*** Block opens ***

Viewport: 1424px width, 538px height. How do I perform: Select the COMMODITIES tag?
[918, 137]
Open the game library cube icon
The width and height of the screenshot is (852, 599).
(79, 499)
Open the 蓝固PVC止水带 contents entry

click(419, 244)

*** Block closes ***

The whole listing should be restated word for word.

Viewport: 1424px width, 538px height. How do I perform: Select the COMMODITIES tag?
[918, 137]
Open the game library cube icon
The width and height of the screenshot is (852, 599).
(79, 499)
Open the 蓝固PVC止水带 contents entry

click(419, 244)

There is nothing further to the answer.